But 7 bytes per import is still quite some data, and the whole approach is a forward compatibility timebomb, because future versions of Windows could add new functions to our two DLLs with catastrophic effect. So, truncating names is not the best path to follow. However, there’s a much more powerful alternative: Hashing! As said, we’re not interested in the names, not even parts of it. A machine-readable mapping that can uniquely identify the proper function name without actually knowing it is sufficient; bonus points if it’s easy to compute. (For our purposes, we don’t need a cryptographically strong hash or anything fancy, we just want to tell a few function names apart!)

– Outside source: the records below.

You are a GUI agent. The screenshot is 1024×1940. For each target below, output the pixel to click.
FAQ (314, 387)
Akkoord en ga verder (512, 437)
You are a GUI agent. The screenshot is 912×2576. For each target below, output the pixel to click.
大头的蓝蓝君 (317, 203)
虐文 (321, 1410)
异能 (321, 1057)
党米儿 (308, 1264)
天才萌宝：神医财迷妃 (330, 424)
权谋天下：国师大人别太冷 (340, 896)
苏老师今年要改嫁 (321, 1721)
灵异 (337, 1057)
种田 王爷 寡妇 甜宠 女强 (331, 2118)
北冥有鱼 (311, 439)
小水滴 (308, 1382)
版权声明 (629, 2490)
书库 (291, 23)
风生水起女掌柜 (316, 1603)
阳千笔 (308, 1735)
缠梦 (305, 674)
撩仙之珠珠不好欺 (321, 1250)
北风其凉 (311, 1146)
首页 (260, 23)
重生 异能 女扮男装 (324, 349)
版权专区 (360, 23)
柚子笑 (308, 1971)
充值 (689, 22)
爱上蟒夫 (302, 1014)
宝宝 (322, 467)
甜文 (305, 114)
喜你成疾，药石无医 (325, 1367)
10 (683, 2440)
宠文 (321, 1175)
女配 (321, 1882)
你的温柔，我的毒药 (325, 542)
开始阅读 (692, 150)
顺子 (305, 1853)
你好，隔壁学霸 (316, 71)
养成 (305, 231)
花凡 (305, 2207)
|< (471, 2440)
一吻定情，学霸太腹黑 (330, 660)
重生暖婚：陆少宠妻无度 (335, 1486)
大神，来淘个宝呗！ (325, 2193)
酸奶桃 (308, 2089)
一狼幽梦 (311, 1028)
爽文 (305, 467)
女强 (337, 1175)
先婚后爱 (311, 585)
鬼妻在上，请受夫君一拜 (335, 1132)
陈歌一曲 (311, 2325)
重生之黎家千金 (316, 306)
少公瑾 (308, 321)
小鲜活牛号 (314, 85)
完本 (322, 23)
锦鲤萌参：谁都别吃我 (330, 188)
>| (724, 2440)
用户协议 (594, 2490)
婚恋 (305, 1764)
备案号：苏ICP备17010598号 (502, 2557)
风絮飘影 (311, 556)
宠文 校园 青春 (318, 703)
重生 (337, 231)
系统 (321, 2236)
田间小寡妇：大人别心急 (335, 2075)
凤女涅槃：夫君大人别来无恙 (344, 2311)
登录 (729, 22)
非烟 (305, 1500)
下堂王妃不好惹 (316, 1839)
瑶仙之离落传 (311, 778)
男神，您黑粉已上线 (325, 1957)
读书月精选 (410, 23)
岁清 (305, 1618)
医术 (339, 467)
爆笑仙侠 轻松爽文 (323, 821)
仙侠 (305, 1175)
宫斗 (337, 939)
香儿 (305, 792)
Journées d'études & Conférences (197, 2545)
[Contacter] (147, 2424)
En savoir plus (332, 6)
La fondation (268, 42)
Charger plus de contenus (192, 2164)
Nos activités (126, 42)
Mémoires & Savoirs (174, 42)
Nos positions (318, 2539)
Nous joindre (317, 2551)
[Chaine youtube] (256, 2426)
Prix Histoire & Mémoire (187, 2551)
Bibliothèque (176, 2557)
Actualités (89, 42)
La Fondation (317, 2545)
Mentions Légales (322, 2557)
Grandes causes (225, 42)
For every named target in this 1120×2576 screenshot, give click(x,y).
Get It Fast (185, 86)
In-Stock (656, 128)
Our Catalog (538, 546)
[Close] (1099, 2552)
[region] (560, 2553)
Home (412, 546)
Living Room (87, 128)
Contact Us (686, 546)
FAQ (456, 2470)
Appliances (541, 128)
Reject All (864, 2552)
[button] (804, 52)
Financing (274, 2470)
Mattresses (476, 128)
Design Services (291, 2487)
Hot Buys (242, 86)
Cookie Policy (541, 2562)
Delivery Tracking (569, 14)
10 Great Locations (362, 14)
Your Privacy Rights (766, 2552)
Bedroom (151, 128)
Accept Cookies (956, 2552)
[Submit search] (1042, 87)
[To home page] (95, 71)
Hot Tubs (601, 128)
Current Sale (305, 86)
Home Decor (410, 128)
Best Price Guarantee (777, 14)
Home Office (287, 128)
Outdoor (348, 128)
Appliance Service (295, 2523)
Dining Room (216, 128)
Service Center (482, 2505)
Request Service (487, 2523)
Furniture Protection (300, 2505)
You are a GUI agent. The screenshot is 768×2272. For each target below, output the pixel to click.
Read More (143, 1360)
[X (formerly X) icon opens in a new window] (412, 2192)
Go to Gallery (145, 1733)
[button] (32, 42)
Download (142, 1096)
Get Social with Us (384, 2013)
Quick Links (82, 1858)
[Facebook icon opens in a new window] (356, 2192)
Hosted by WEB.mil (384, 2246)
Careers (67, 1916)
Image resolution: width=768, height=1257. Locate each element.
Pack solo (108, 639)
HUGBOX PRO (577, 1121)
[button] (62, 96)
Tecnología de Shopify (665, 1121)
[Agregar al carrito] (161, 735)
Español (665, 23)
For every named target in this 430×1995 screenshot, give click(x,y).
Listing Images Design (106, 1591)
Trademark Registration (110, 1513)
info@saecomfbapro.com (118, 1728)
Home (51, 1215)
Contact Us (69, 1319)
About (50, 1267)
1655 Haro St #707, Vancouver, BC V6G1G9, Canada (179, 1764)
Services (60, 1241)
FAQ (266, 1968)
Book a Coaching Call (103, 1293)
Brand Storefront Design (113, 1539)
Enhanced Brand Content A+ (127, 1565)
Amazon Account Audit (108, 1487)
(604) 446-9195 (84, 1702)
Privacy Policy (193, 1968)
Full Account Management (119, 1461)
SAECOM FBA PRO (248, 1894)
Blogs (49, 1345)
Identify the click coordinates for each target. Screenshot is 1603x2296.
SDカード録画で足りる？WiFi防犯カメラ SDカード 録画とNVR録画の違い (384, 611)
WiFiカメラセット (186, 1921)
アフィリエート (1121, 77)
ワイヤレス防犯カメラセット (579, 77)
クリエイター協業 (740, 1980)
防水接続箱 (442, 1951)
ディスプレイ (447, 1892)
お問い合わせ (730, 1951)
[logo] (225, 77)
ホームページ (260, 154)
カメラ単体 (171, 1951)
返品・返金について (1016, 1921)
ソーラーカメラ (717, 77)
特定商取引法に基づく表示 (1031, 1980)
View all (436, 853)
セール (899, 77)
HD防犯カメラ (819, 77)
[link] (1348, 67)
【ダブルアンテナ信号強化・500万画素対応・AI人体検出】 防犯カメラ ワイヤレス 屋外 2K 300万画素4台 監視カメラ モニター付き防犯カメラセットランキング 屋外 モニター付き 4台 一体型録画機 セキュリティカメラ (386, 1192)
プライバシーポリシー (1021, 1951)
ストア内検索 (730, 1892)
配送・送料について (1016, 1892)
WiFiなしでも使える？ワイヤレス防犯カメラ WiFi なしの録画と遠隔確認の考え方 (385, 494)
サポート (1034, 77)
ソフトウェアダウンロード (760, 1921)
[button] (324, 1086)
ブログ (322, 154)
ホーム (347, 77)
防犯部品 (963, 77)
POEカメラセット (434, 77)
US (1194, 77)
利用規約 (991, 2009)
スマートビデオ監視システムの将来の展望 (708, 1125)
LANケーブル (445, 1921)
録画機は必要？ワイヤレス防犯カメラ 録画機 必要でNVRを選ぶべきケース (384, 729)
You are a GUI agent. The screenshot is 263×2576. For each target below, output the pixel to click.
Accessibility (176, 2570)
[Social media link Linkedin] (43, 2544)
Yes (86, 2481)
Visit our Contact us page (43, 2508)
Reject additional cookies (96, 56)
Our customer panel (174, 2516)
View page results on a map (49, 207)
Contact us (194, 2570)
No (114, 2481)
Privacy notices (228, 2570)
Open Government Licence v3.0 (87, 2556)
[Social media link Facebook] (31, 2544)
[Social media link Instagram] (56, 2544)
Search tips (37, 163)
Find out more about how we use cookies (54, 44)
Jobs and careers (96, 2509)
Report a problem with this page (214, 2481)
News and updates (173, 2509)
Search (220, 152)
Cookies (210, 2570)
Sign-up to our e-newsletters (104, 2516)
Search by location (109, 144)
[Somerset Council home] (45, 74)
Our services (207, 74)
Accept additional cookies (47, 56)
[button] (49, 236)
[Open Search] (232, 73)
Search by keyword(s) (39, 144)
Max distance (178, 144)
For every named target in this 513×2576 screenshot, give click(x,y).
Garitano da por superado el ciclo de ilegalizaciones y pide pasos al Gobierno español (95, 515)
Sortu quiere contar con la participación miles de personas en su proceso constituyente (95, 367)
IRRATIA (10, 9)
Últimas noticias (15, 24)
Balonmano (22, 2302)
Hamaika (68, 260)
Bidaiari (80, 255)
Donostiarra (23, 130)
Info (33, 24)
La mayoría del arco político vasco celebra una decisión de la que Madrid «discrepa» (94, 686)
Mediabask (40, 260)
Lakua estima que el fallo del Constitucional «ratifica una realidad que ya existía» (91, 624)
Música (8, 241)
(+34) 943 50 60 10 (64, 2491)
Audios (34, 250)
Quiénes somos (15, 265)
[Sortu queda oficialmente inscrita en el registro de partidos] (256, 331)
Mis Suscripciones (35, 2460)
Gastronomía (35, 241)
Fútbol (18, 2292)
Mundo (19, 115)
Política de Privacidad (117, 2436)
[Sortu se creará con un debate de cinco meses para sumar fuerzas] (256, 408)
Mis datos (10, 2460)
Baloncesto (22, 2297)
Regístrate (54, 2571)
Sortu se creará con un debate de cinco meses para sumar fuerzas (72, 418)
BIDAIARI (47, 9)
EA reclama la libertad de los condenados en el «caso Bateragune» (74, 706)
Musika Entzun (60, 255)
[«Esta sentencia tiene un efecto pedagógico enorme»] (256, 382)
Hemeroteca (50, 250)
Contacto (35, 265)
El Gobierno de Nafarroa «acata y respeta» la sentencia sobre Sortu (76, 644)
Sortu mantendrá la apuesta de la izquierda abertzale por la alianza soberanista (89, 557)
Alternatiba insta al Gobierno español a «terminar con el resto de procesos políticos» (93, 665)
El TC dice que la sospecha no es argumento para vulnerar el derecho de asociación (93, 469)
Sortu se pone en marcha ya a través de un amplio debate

Long story short, such mappings exist. In our example, we’ll use a simple »rotate-and-xor« hash. The algorithm uses a 32-bit accumulator register. For each character of the function name, two operations are performed (in any order): The character’s ASCII code is XOR’ed into the register (addition would be possible as well), and the register is rotated by a fixed (and ideally prime) number of bits. This can be computed in two x86 instructions per character, and is able to map all names of the two DLLs in question (and also various others I tested with) into 32-bit hashes without any collisions. Another nice property is that the hash can be computed in reverse: We can store the start value of the accumulator, and a match is detected when after processing all characters of a function name, the accumulator becomes zero. (We could live without that, but it simplifies the implementation a tiny bit.)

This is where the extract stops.